In Sacramento, we would have no trouble getting around after navigating big LA for a year. We got a small furnished 2nd-floor apartment near the Capitol. I was assigned to the 317th Maintenance Co. at Sacramento Army Depot. It was a phantom unit and a cover for the classified work a small group of us were conducting around Gov. Reagan’s residence. (Reagan lived in the governor’s mansion for just four months.)
I was also an operator-technician at the Military Auxiliary Radio System (MARS) site at the army depot. Our 24-hour facility took calls from stations overseas, which we transmitted via a commercial telephone line. The person receiving the call, say from Vietnam, would only pay the toll to Sacramento.
In less than a year, we departed the Depot for another PCS to Ft. Lewis, Washington. We headed to the Pacific Northwest in our brand new ’69 Mustang Mach 1, 351cid with rim blow steering wheel and AM/FM radio.
Why? I still had a few reenlistment dollars and traded the ’68 Impala. I figured the army was a pretty secure job, and we just did it. A smaller car and a larger car payment. It sounded fine to us.
During our drive toward Tacoma, somewhere along the Pacific coast — listening to In the Year of 2525 by Garz & Evans — I saw where the sea and the mountains converge and thought that would be an ideal place to live someday, maybe during retirement.
I might be getting a little ahead of myself. I was 21 with a wife and two infants and a career to create.

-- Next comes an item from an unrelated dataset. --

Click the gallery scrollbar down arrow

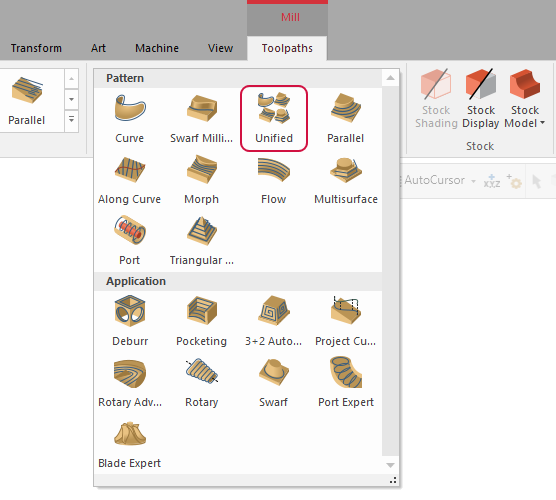click(x=390, y=465)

On the four-speaker Mach 1 radio, we listened to Sugar Sugar by the Archies and wow, two hits by Elvis finally; In The Ghetto and Suspicious Minds, the latter was his first top ten hit since Crying In The Chapel in 1965.

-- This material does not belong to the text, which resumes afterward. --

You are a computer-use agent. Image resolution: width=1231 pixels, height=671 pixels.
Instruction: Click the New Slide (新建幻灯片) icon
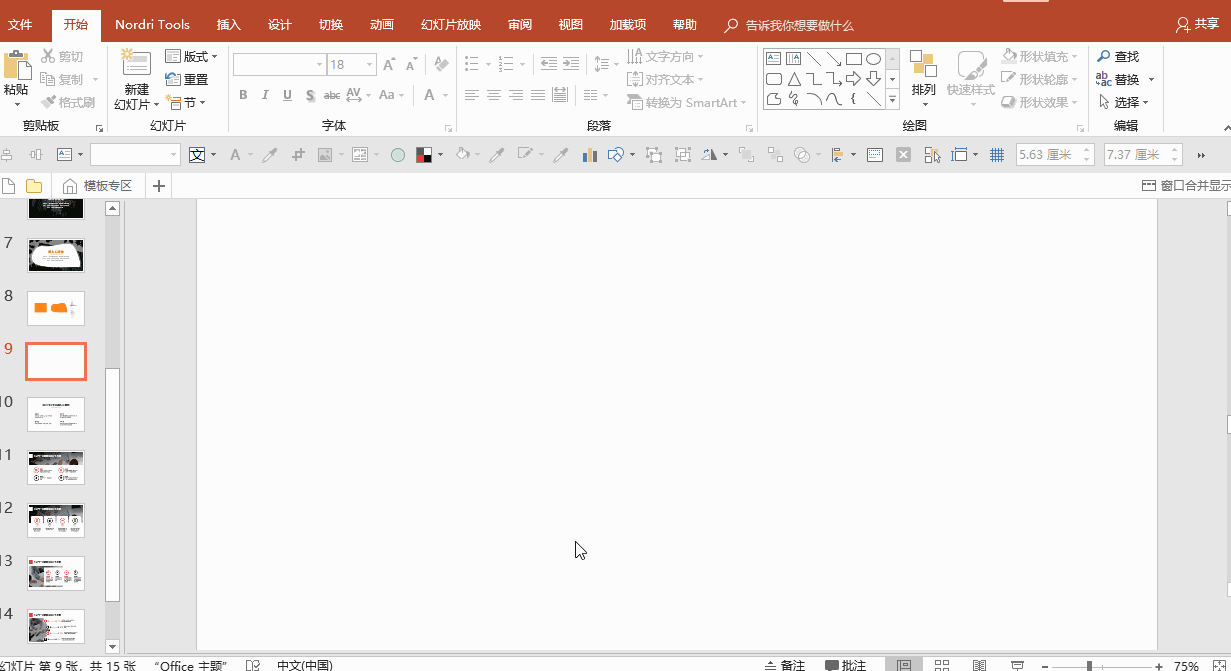pos(135,65)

At Ft. Lewis, I was assigned to the Visitors Welcome Center, part of the Post Headquarters. The Officer in charge of our small unit said he had heard good things from visitors and others about my public relations skills; that I had represented Ft. Lewis and the U.S. Army well.
A couple of months later, I was told to report to Post Headquarters. Major General Willard Pearson called me to attention and pinned on staff sergeant stripes. A below the zone promotion to E-6 conducted by a general officer! I had been in the army just over three years. Such a promotion usually took six years, or more, and certainly not in a ceremony with the Post Commander.
My monthly basic pay (in early 1970) was $372.98, and soon I began receiving tax-free Proficiency Pay of $50 a month.* A sign over our front door read: SSG SWAN. Inside was our spacious three-bedroom duplex in base housing, no rent, no utilities. As a family of four, our income tax was minimal, and Marty had been doing some babysitting.
D. B. Cooper had recently jumped from a 727 possibly within a few hundred miles of us, but we never attempted to score any of the $200,000 that may have been scattered in the forest. We went instead to Beneficial Finance and left with a check from a high-interest loan we used to purchase household furniture, new pots and pans, and a Philco®-Ford™ Console Color TV.
My monthly salary was still well below the $806 median income for civilians, but “free” health care, tax advantages, and living quarters made up for some of the deficit. Finally, our finances were in decent shape, and we would not be getting any more cars that we couldn’t afford.
Marty still struggled with the twins. A quick way to strain a friendship, we learned, was to have them watch Lisa and Laura for an hour or two. But I wasn’t on alert status at Ft. Lewis and had more time to help with the girls. The Pacific Northwest with the Puget Sound, snow capped Mt. Rainier, and rugged forests made for a magnificent year-round spectacle. Life was pretty good.
It wasn’t to last. We would be leaving the beautiful Pacific Northwest for another PCS and even farther from Marty’s family. A lot farther — 4,309 miles precisely.
*Awarded to enlisted men who scored in the top five percent on their annual exams and efficiency reports.